### Problem statement
Leave the pictures out and print, word for word, the lines below from the one with "This screenshot has width=1568, height=733." through the final line.

### Data in this exercise
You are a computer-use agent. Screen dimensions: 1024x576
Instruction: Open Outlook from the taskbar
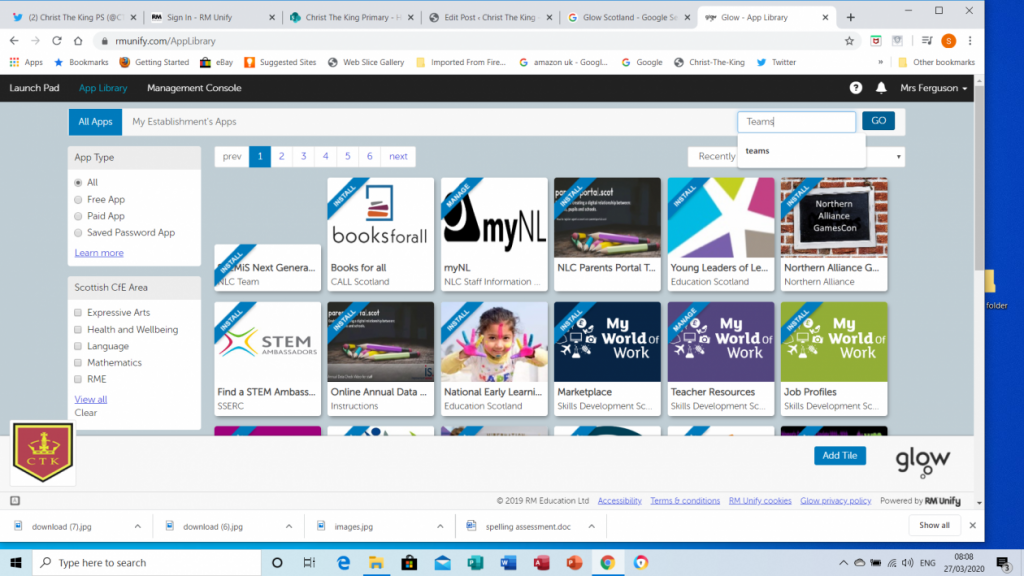443,562
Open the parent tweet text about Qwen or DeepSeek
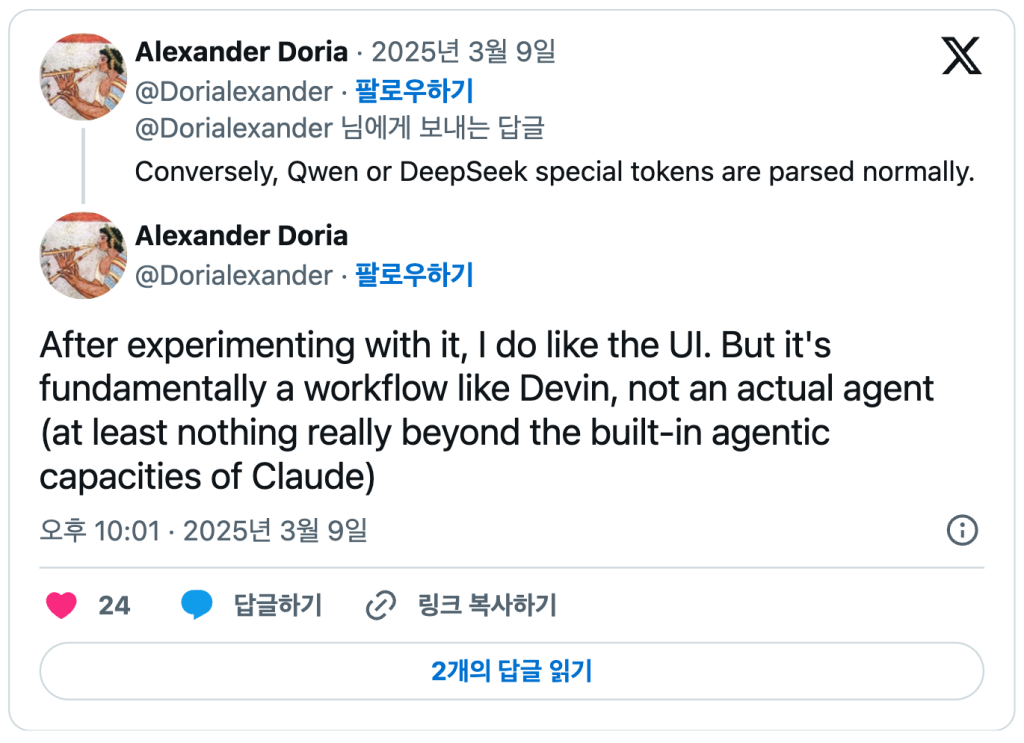This screenshot has width=1024, height=743. 554,172
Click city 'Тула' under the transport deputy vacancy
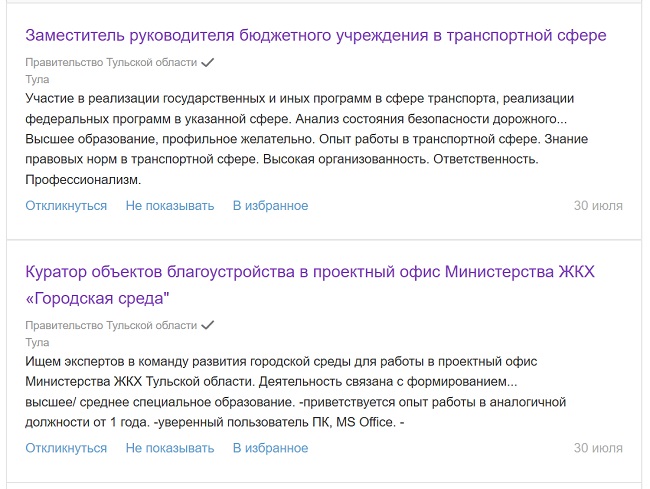Screen dimensions: 650x489 (37, 78)
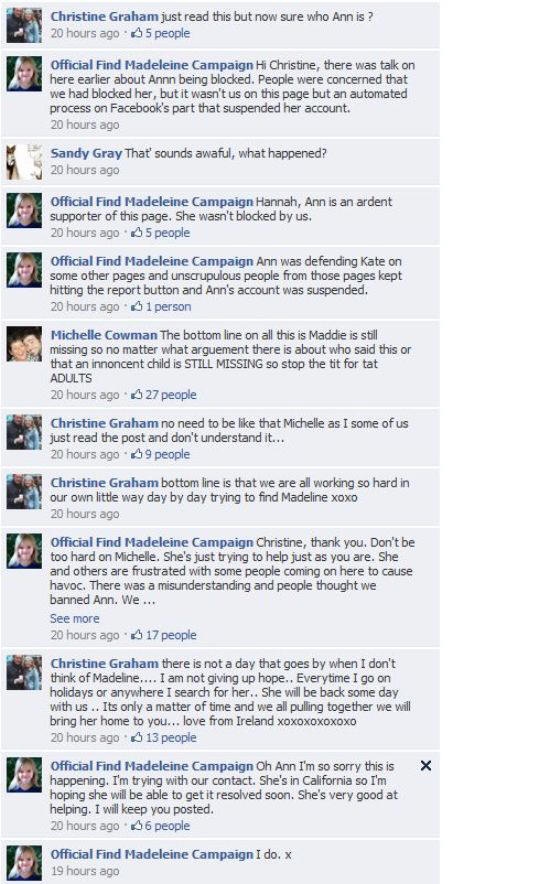
Task: Remove the comment using the X icon
Action: [426, 766]
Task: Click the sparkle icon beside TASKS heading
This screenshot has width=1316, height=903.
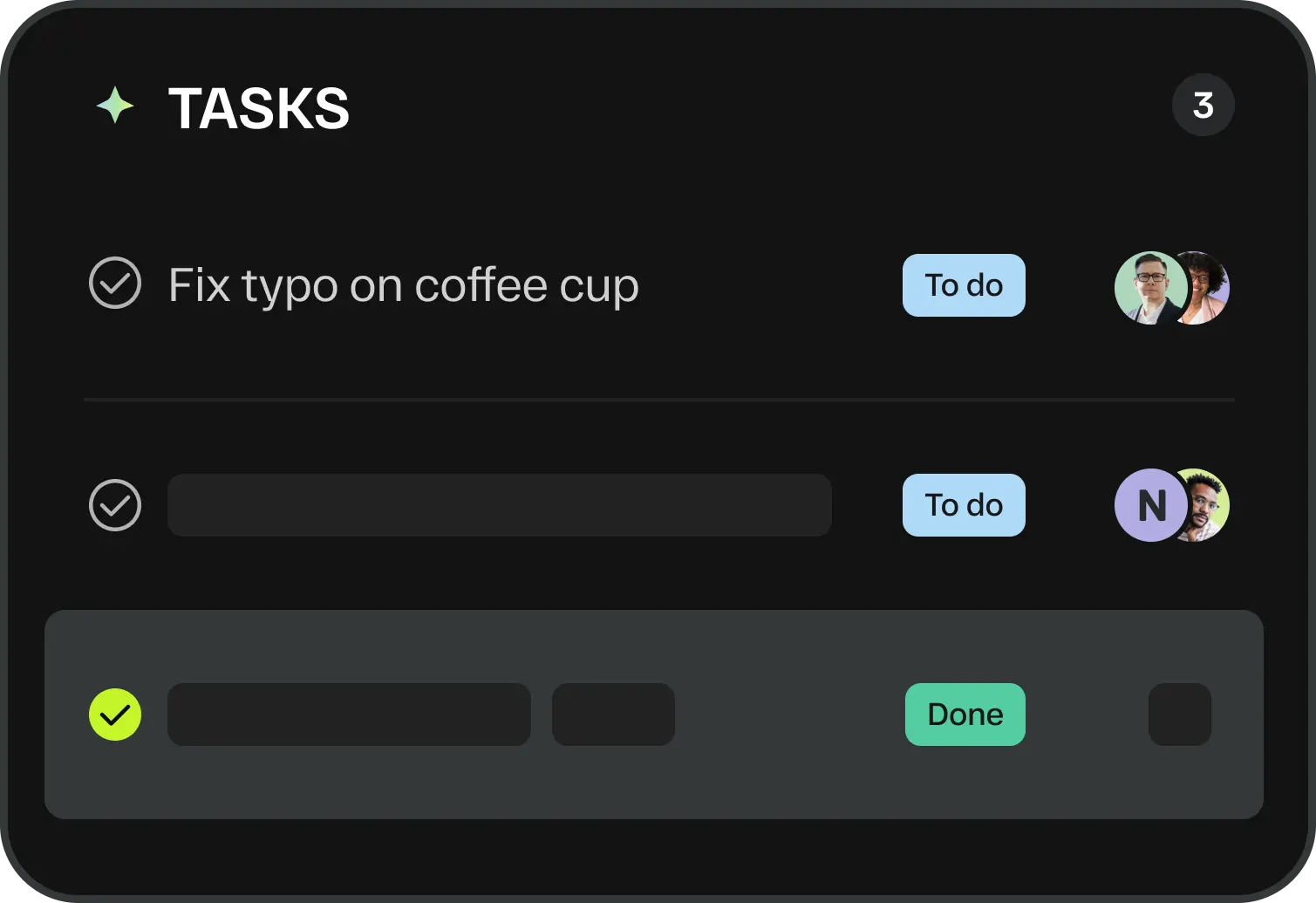Action: 115,105
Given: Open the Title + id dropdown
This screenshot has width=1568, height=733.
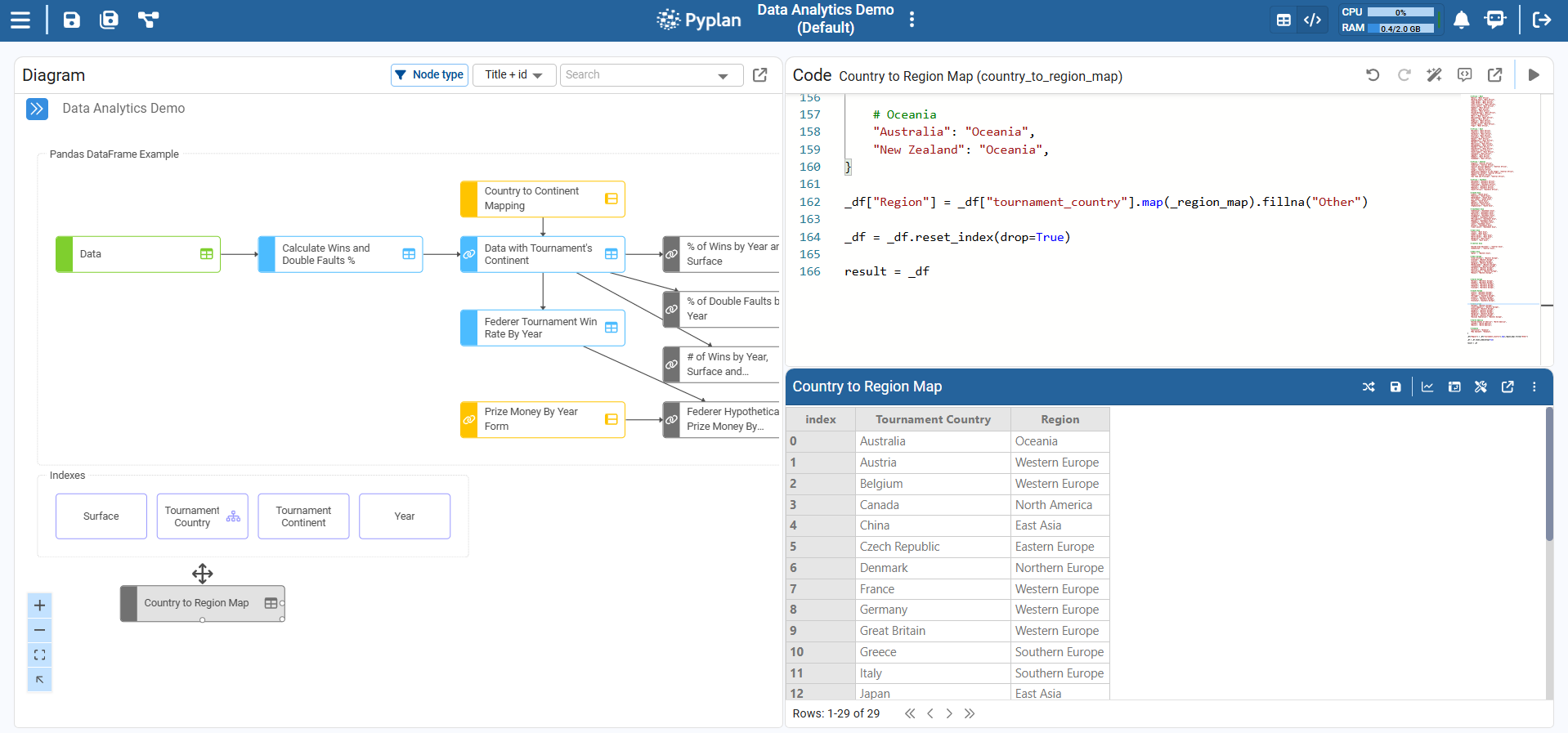Looking at the screenshot, I should (x=513, y=74).
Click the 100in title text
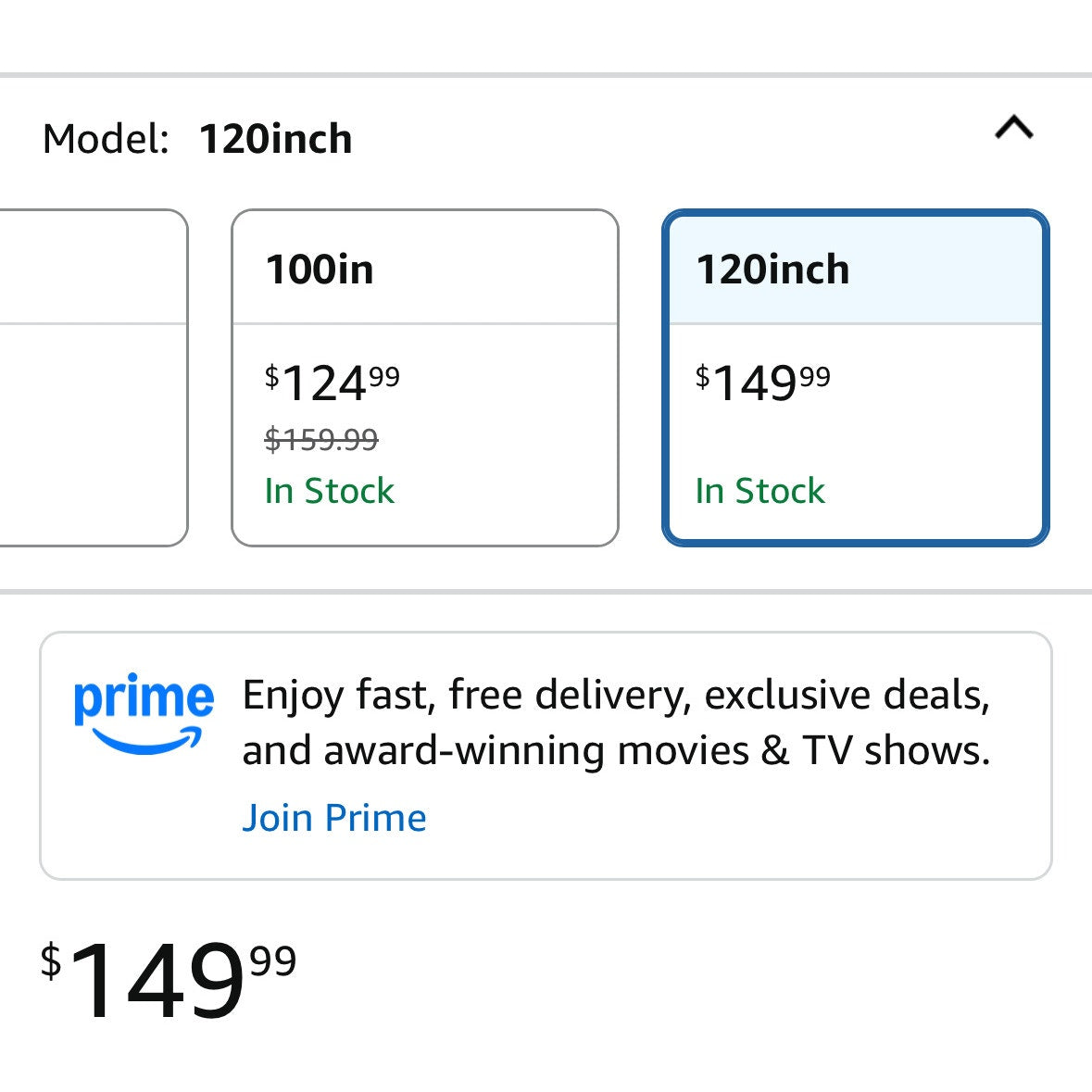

### Expected output
This screenshot has width=1568, height=733.
Looking at the screenshot, I should (x=513, y=74).
Click the 100in title text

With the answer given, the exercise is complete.